17. O LUZEIRO AGRÍCOLA
 Crítica a um funcionário
 público e por extensão ao Ministério da Agricultura por sua
 prática de órgão sem objetivos e gastador do dinheiro público.
 Um jovem poeta torna-se funcionário desse órgão e o seu chefe
 lhe dá como incumbência fazer um relatório. Sobre o quê,
 pergunta ele. Isso não importa. Você escolhe o assunto, faz o
 relatório e manda publicá-lo, há uma verba destinada para tal
 fim. Após pensar muito a respeito, pesquisar isso e aquilo,
 Sizenando Capistrano descobre, após a esposa lhe jogar na cara
 um prato de beldroega, que este era o vegetal que procurava!
 Gastou dois anos entre estudos, elaboração do relatório e sua
 publicação.
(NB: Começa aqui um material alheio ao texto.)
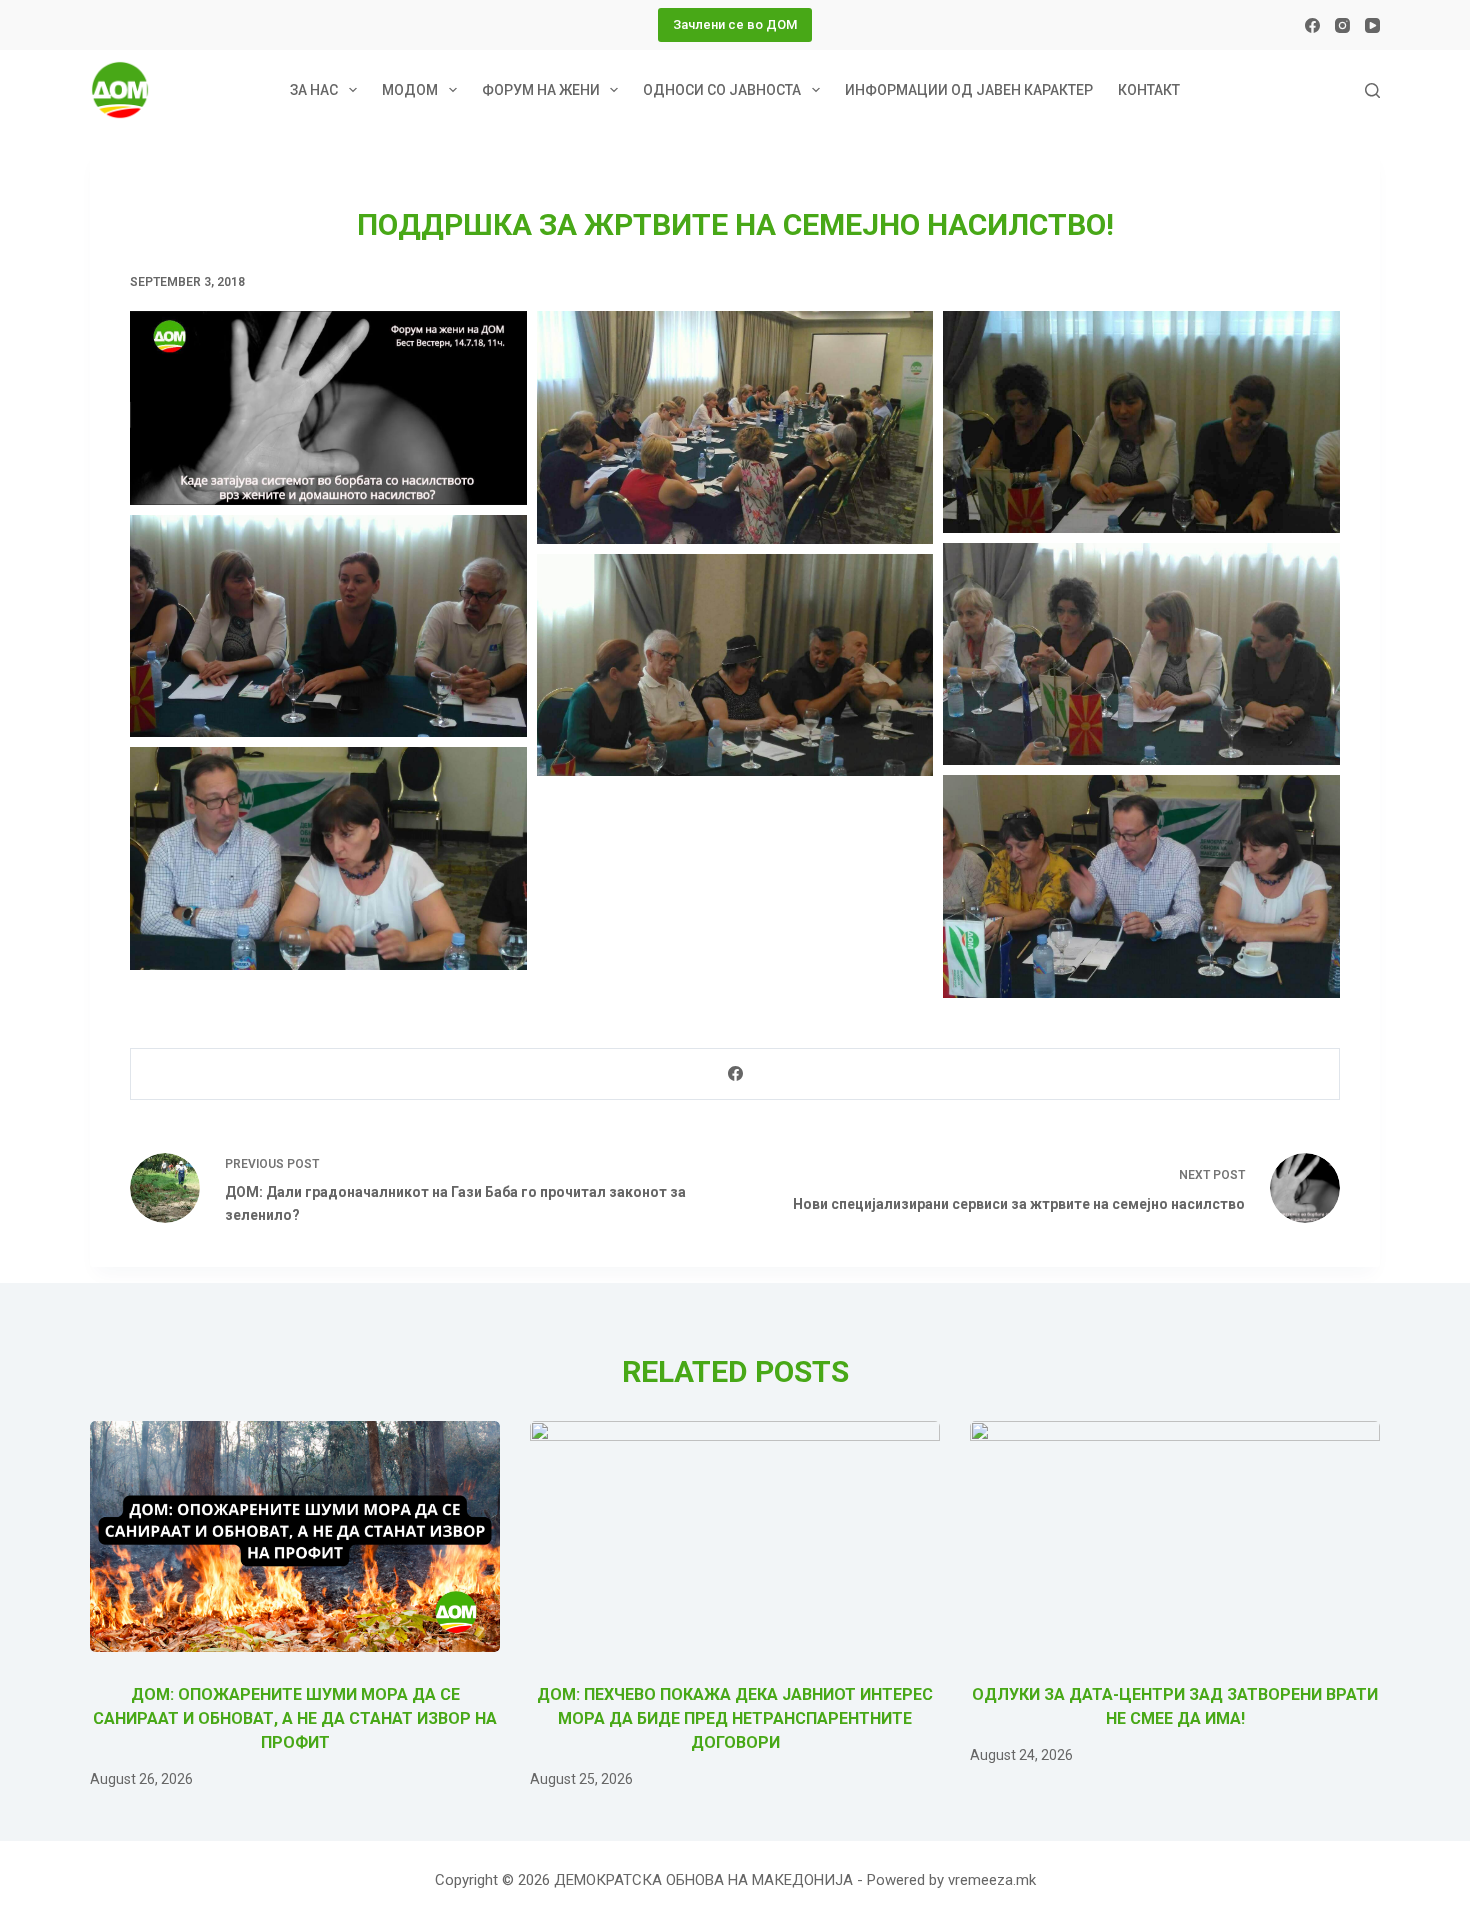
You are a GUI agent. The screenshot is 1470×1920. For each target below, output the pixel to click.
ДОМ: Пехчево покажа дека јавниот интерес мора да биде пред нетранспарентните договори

Tudo pronto, vai ao ministro livrar-se da incumbência,
 quando ouve a seguinte resposta: “Mande a papelada para o
 forno de incineração da Casa da Moeda”. “Que queria que e
 fizesse  de cinco mil exemplares de um relatório sobre a
 beldroega?... o mais prático é passar da tipografia ao
 forno”. Diante da estupefação do funcionário que pergunta
 ao Ministro o que faria depois, ouve o seguinte: - Escreva outro
 relatório . – Para ser queimado novamente? – É claro,
 homem!”
 
18. A CRUZ DE OURO
 Dois coronéis do café
 (título recebido por terem atingido 10 mil arrobas de café) se
 encontram e falam sobre suas doenças e seus familiares. Um
 deles conta que a filha está de namoro com um rapaz pobre mas
 de boa família, o outro discorda dizendo que ele é primo de
 Chiquinho, um rapaz que deu um convite para Cruz de Ouro, uma
 prostituta, comparecer a um espetáculo no clube da Recreativa.
 Os dois comentam o absurdo de tal presença num local freqüentado
 por familiares. Ao sair da casa do amigo, o velho coronel se
 dirige à casa de Cruz de Ouro e tem dificuldade de marcar um
 encontro: a agenda dela está cheia, inclusive com o nome do
 outro coronel amigo.
 
19. DE COMO QUEBREI
 A CABEÇA À MULHER DO MELO
 Convidado para jantar em
 casa de amigos, um homem explica que não gosta desse tipo de
 convite porque tem hábitos próprios: comer quando e o que
 deseja à hora que quiser – o que não ocorreria em casa
 alheia, sujeito a horários e a cardápios estranhos. Essa
 recusa nascera de uma fatídica visita à casa de Melo – a
 anfitriã, desejosa de ser muito solícita, vai  colocando
 iguarias no prato do visitante que protesta, mas com grande
 esforço consegue engolir; em dado momento, Melo corta o leitão
 e a esposa espeta um pedaço de carne e se dirige ao seu hóspede
 que não sabe como pegou uma garrafa e acertou-a na cabeça da
 mulher.
 
20. O ESPIÃO ALEMÃO
 Conto que traduz com
 muito humor o espírito anti-germânico predominante no período
 da Primeira Guerra. Itaoca fora palco de um incidente singular;
 uma noite, um estranho vulto, de cabelos ruivos, com um saco às
 costas, provavelmente parte de um disfarce, foi visto na cidade.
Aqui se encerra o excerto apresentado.